Authors for Libraries

Posted September 29, 2022
Photo by Patrick Fore on Unsplash

Last month in our newsletter to members (join here so you don’t miss future news!), we shared a call to sign on to an open letter, organized by Fight for the Future, on behalf of authors in support of libraries. We’re really pleased to announce that this letter is now posted online and open for more signatures here. We encourage you to read it and sign if you support its message.

We’ve written quite a bit recently about the challenges libraries face today – from the lawsuit filed against the Internet Archive over controlled digital lending, to efforts to restrict libraries from preserving and lending ebooks. Just this week we saw one publisher, John Wiley & Sons, unilaterally yank 1,379 educational titles from library ebook collections (as far as we can tell, with no author input), refusing to sell electronic copies to libraries and forcing teachers and students to scramble for access just as the academic term begins.

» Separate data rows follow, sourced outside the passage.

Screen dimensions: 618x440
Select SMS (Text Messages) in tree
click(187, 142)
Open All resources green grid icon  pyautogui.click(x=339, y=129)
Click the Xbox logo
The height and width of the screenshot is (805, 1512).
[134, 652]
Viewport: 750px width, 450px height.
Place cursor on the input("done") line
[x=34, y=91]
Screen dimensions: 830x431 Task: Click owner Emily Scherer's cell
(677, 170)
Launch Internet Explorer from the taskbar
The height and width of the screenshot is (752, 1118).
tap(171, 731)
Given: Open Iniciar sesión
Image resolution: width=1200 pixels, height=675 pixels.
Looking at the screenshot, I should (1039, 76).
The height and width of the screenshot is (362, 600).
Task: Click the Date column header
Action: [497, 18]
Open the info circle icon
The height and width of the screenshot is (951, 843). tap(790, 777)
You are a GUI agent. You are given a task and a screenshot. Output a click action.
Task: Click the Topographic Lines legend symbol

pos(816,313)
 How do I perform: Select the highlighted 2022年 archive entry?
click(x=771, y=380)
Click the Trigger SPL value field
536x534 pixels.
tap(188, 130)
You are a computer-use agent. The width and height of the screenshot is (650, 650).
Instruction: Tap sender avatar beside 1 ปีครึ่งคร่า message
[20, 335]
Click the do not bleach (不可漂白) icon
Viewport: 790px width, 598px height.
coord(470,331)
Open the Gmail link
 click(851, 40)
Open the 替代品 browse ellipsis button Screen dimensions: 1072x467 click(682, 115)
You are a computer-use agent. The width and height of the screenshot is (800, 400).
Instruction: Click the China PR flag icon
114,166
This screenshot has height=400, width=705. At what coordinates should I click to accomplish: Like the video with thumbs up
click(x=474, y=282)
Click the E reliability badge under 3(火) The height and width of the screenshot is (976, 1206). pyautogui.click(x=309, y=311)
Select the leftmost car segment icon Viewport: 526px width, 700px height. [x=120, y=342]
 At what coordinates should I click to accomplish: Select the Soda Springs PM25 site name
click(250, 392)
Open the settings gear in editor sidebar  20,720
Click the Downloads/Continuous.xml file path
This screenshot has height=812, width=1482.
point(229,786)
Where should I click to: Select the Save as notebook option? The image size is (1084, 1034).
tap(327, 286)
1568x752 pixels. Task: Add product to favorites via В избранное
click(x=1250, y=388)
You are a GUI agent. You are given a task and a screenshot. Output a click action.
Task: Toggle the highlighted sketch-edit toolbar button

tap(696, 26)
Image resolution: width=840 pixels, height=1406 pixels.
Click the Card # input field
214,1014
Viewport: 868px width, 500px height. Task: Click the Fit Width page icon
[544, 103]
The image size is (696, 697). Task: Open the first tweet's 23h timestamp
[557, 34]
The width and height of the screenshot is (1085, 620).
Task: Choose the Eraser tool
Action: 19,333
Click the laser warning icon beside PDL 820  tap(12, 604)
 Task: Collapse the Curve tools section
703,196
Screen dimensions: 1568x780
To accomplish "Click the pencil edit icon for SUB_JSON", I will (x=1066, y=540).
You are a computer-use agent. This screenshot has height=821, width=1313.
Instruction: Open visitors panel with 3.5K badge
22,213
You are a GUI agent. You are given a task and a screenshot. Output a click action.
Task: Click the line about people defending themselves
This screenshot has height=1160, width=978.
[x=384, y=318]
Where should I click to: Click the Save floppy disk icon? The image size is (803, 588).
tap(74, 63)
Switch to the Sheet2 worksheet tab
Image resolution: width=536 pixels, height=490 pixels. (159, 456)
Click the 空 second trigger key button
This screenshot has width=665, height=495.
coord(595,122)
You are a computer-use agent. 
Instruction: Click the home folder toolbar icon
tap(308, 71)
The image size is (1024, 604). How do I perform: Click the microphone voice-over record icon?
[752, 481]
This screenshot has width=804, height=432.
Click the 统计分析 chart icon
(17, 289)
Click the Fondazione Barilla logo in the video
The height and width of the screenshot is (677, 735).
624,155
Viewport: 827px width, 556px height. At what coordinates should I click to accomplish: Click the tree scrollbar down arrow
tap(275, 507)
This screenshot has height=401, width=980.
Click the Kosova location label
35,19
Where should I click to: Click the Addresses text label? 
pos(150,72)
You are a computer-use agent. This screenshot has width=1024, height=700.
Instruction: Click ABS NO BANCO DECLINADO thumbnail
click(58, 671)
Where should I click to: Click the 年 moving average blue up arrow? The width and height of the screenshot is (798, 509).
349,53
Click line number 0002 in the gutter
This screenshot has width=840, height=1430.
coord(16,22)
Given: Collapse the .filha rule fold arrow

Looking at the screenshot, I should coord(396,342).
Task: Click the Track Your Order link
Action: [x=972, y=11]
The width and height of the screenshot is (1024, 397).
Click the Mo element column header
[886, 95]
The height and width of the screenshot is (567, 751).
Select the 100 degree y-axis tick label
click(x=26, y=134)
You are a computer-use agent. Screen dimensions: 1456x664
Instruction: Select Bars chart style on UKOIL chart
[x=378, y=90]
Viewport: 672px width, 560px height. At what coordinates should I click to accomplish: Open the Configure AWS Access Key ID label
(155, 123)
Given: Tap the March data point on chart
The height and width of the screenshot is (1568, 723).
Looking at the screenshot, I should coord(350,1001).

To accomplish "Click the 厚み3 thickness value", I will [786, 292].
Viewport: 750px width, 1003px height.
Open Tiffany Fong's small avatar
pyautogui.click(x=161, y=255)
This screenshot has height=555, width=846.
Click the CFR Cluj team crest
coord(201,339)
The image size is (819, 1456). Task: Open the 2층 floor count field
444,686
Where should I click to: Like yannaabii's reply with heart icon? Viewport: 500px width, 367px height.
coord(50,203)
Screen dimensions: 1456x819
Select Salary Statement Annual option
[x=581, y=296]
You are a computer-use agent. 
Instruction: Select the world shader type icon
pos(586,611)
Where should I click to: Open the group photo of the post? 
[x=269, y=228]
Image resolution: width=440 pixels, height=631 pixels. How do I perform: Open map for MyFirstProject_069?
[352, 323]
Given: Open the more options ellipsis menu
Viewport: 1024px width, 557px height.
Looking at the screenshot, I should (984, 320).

From our perspective, libraries are critically important partners in making sure that authors’ works are read and preserved. As the letter explains, “Libraries are a fundamental collective good.” The letter’s signatories “are disheartened by the recent attacks against libraries being made in our name by trade associations such as the Association of American Publishers and the Publishers Association: undermining the traditional rights of libraries to own and preserve books, intimidating libraries with lawsuits, and smearing librarians.” 

Unfortunately, and predictably, the letter has received almost instant condemnation from the Authors Guild, the AAP (which, you might recall, has asserted that it has acted as legal counsel for the publishers who brought the Hachette v. Internet Archive lawsuit), and other related groups. They assert: 1) that authors don’t really understand what the Internet Archive controlled digital lending lawsuit is about, and if they did they wouldn’t support it,  and 2) that “real libraries” don’t engage in activities like the controlled digital lending that is the subject of the Internet Archive lawsuit. 

Neither argument holds weight. As part of our own efforts to support controlled digital lending in this case, Authors Alliance conducted a survey of our members and other authors. Responses showed that many authors do support CDL, and support it strongly. Additionally, many libraries across the country practice CDL: it is far from a practice unique to the Internet Archive.